Academic journal article Australian Journal of Social Issues

Perceptions of Reconciliation and Related Indigenous Issues among Young Residents of Shepparton

Academic journal article Australian Journal of Social Issues

Perceptions of Reconciliation and Related Indigenous Issues among Young Residents of Shepparton

Article excerpt

Introduction

In the past 200 years, Australia's history has involved tensions between Indigenous and non-Indigenous cultures (Gomersall et al. 2000). It is only in the past four decades that White Australia has attempted to resolve such tensions (Veracini 2003). Veracini (2003: 226) suggested that in recent decades Australia has "wrestled with questions of Aboriginal agency, White responsibility, destruction, and survival". The 1990s witnessed a range of activities and discussion surrounding Aboriginal Australians, including the Royal Commission into Indigenous Deaths in Custody in 1991, the Mabo decision in 1992, the 1993 Native Title Act, the High Court's Wik decision in 1996, the Bringing Them Home Report documenting the Stolen Generation in 1997, the Native Title Amendment Act in 1998, the march across the Sydney Harbour Bridge in 2000, and the general Reconciliation Movement throughout this decade (Curthoys 2003; McCallum 2003).

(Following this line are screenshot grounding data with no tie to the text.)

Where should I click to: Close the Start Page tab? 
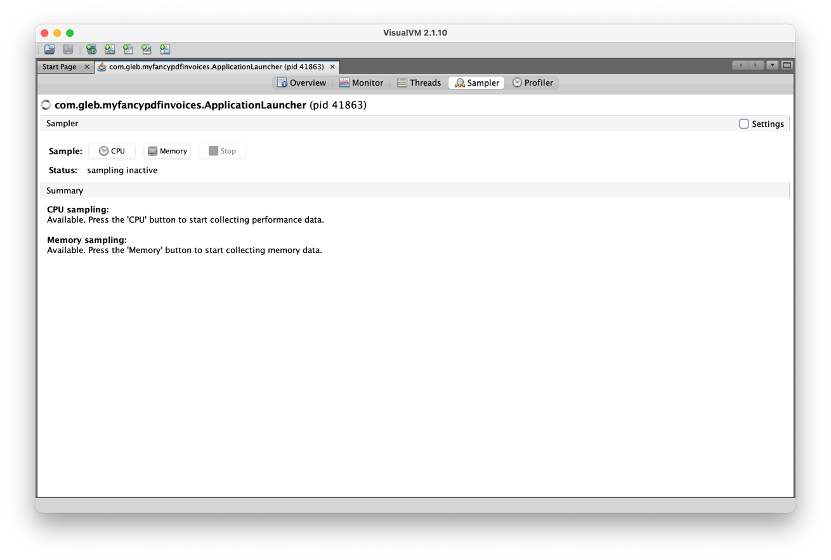tap(87, 67)

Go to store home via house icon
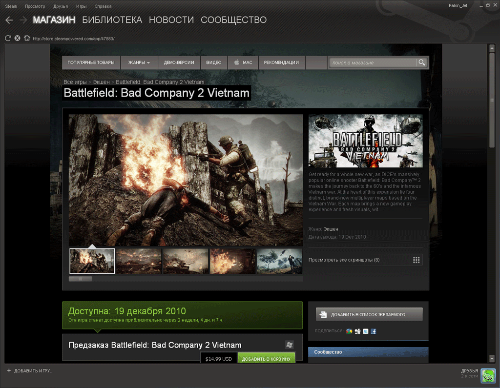27,38
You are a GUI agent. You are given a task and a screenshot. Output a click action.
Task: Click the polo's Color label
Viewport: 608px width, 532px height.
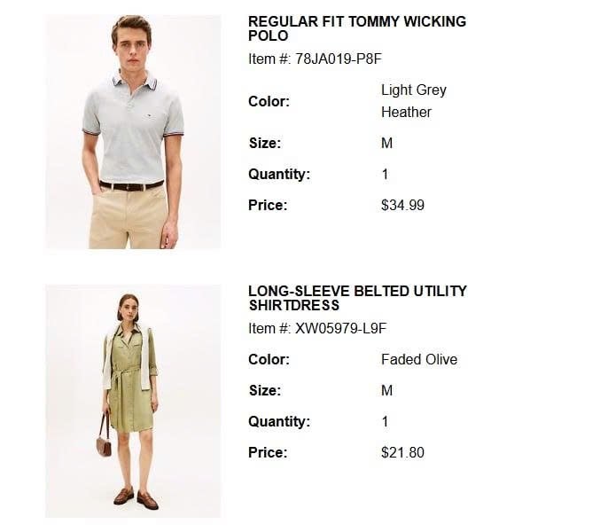[x=269, y=102]
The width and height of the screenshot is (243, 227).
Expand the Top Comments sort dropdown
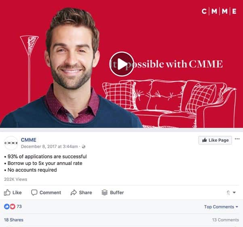pyautogui.click(x=221, y=207)
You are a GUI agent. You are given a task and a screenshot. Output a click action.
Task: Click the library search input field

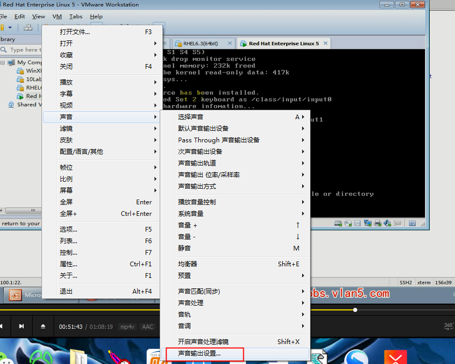pyautogui.click(x=24, y=50)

While these actions may be considered as evidence of change, there has also been discussion and debate over what has not been achieved. Some have argued that "the absence of a treaty with Aboriginal peoples is causally associated with their poor health and social disadvantage" (Jackson & Ward 1999: 437; also see Ring & Firman 1998). There has been debate over the Commonwealth government providing a national apology for the forced removal of children. Indigenous people have also challenged statements and visions about Australia's national identity (Gomersall et al. 2000). While Indigenous communities have gained control over some services, White, mainstream Australia continues to control budgets, agendas and knowledge (McCallum 2003). Mainstream debates continue over the need for specialised Indigenous services and 'special privilege', sameness versus cultural diversity, and 'appropriate' behaviours of Aboriginal people (McCallum 2003). And despite all these discussions, debates and policy shifts, Aboriginal people are still dying, on average, 17 years earlier than non-Indigenous Australians (Anonymous 2000; Leigh 2002; Myers 2000; Thomson 2003).

Hence, views about Indigenous Australians are varied, both within Indigenous and non-Indigenous populations. Some have found that younger people have more positive attitudes towards Indigenous people (Pedersen et al. 2004) which may reflect a shift in attitudes and perspectives. This paper explores the perceptions of young people living in a regional centre in Victoria in relation to reconciliation and related issues. Specifically, this paper identifies the ways in which young residents of Shepparton talk about Indigenous issues. The intention was not to study 'the other' but to identify 'mainstream' thinking, albeit still about 'the other'. Before addressing this central aim, it is important to understand the public debates, attitudes and perceptions surrounding reconciliation which young people may embrace, draw on, or reject. Before this literature is reviewed, a brief comment about the use of language in this paper is noted.

Following Saxton (2004: 16) "the term Indigenous has been used as a category marker of cultural identification for Aboriginal and Torres Strait Islanders in this study and is capitalised throughout the text." Like her, we "have used this term for convenience and brevity, but do not want to imply that such terms of cultural categorisation are meaningful or accepted as encompassing the diversity of cultural identification for Indigenous peoples in Australia" (Saxton 2004: 16). The term non-Indigenous has also been used to refer to all other participants but this is not intended to deny this groups cultural diversity either.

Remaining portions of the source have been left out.